When it generally comes to the actors themselves, everyone seems to have taken steps back and often feel like they’re phoning it in. Lines are spouted with little emotion, little that gets me interested or even feels natural. The lone standout is Michael Fassbender who shows a range of emotion, though generally floats around. Olivia Munn as Psylocke stands around doing little until the end. Alexandra Shipp mostly does the same as Ororo Munroe/Storm with just a few lines here and there. It’s almost laughable at Lana Condor‘s role as Jubilee. Much like the character’s three previous appearances, here too she’s just filler.

There’s some twists and turns, though many are foreshadowed, like Jean Grey’s horrible nightmare and a “dark” force out there. Comic fans will likely perk up to that line.

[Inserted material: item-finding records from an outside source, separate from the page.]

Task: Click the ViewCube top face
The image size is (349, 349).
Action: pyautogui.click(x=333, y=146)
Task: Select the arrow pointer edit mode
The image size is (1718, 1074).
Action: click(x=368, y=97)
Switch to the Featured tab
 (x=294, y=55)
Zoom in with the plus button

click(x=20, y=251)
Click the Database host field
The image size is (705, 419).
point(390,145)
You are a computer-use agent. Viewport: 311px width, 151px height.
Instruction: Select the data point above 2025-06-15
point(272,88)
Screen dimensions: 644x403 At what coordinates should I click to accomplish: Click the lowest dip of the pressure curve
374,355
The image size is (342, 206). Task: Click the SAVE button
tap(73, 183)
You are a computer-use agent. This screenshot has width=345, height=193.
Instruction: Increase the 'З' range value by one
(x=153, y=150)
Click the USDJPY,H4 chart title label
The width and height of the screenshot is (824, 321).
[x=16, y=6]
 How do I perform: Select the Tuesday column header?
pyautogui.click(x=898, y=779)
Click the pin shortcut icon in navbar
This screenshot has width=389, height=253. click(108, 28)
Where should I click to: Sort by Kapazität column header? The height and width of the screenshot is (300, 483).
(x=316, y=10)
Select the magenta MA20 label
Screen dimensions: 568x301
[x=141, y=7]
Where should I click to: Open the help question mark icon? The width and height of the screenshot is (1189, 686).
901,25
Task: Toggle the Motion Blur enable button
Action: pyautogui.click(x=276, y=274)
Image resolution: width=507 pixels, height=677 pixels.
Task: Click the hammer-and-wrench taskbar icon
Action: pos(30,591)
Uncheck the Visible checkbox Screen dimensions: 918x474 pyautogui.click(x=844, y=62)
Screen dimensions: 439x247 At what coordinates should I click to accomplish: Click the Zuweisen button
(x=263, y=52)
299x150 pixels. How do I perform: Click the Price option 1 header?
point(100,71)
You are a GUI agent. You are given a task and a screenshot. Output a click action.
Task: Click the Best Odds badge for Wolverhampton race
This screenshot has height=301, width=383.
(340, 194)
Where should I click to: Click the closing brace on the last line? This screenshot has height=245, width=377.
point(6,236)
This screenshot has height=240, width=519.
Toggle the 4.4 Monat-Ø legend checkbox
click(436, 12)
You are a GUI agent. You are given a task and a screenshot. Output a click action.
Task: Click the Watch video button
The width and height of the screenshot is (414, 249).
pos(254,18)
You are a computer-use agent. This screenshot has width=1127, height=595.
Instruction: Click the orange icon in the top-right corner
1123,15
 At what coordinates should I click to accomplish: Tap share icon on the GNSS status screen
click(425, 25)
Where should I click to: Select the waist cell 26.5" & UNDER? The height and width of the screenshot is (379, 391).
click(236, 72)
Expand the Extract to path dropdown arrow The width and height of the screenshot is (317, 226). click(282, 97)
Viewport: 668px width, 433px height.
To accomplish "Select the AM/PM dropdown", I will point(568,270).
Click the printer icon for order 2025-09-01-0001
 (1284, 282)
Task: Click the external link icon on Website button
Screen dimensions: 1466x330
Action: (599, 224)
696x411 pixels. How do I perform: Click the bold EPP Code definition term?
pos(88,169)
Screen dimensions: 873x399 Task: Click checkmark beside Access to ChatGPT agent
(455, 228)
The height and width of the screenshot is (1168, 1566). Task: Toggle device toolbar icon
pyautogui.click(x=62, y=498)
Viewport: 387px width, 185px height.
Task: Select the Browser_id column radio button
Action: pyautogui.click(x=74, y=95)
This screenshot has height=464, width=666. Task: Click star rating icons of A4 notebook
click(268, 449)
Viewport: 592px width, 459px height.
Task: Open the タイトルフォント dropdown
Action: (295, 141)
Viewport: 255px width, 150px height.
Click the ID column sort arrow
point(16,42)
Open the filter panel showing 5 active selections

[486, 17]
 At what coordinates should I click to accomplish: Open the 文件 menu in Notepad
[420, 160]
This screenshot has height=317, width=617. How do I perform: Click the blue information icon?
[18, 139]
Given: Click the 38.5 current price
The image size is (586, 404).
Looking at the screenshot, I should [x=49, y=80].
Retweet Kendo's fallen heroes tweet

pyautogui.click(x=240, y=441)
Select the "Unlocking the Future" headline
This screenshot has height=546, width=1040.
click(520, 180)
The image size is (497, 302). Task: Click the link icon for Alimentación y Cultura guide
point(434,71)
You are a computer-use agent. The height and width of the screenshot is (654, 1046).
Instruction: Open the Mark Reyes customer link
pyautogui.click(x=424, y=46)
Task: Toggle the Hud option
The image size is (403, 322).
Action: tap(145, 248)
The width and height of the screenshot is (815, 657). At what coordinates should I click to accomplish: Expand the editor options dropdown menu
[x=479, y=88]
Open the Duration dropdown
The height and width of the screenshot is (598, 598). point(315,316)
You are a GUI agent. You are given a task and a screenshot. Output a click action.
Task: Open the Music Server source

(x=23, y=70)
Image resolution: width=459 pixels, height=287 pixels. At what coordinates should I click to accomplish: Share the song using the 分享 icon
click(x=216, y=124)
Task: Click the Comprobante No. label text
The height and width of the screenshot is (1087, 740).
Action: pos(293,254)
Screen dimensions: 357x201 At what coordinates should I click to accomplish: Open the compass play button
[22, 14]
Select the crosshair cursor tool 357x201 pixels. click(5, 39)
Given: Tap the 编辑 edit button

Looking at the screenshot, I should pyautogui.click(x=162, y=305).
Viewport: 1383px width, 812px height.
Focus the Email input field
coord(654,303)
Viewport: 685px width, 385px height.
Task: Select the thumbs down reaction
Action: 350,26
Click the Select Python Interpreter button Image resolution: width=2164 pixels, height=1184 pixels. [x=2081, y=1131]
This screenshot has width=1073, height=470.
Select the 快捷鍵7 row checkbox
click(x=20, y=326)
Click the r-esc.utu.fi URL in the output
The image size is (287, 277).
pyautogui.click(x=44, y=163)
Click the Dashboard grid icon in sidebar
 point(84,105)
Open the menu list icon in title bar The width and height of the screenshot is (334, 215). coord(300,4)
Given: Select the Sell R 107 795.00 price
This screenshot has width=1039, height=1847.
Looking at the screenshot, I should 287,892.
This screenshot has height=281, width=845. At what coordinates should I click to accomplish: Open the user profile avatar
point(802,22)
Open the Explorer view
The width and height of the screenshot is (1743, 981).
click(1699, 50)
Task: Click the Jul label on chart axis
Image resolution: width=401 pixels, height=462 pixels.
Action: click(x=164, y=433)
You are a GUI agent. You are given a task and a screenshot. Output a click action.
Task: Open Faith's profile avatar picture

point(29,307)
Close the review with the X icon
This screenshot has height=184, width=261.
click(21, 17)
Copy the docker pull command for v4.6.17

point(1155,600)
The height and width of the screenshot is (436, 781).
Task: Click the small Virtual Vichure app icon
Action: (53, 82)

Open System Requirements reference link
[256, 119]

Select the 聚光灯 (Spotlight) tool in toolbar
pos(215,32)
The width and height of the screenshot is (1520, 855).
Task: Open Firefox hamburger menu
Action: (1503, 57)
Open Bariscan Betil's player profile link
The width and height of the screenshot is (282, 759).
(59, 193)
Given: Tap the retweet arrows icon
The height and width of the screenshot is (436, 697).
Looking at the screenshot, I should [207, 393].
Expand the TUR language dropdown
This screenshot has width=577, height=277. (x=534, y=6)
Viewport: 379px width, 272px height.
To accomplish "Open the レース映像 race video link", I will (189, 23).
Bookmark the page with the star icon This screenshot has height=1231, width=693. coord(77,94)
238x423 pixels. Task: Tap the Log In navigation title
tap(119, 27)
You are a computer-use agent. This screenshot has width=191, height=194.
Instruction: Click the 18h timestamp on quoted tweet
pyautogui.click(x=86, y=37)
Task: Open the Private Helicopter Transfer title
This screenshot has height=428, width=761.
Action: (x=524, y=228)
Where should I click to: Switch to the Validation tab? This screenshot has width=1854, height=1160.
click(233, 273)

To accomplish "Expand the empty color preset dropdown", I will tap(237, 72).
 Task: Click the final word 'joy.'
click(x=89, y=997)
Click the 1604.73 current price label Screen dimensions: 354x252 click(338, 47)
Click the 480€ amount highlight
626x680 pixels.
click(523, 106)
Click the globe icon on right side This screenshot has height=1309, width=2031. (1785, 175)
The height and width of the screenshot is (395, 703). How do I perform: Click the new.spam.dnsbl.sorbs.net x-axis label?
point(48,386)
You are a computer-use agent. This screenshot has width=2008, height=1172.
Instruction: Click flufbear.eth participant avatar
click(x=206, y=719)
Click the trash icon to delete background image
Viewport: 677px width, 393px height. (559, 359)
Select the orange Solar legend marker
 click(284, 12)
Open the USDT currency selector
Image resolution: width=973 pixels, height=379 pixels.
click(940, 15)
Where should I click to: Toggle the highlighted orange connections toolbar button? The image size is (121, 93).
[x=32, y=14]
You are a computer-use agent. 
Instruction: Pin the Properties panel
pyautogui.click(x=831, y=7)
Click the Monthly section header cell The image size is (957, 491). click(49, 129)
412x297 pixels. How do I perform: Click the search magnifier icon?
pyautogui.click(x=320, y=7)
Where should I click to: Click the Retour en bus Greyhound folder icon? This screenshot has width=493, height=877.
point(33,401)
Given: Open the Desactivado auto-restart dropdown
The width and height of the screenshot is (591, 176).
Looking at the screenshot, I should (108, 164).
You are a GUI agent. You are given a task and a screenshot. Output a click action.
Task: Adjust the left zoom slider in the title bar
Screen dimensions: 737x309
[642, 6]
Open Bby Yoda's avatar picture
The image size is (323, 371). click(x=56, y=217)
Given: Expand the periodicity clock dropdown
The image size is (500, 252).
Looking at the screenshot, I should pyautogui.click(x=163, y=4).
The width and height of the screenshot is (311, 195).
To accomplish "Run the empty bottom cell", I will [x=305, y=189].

All of that leads up to the big showdown between the X-Men and Apocalypse where it looks like all of the money went to the special fx and little to the sets. The sets have a quality where I’ve seen better in model railroads as far as how natural they look.

The one upside? The 3D actually looks decent and is worth it for the film. From the opening credits to the final battle, it’s a lot of fun.

X-Men: Apocalypse doesn’t feel as much a culmination of the three previous films as much as an attempt to kickstart everything that’s to come from Wolverine to New Mutants, to the next X-Men films. It’s a start that sputters…. a lot. It’s clear that director/writer Bryan Singer and writer Simon Kinberg know and love the X-Men, but have issues putting the puzzle pieces together, especially when they take on too much.

Is the film worse than X-Men: The Last Stand? That’s debatable and I’m not quite sure the answer.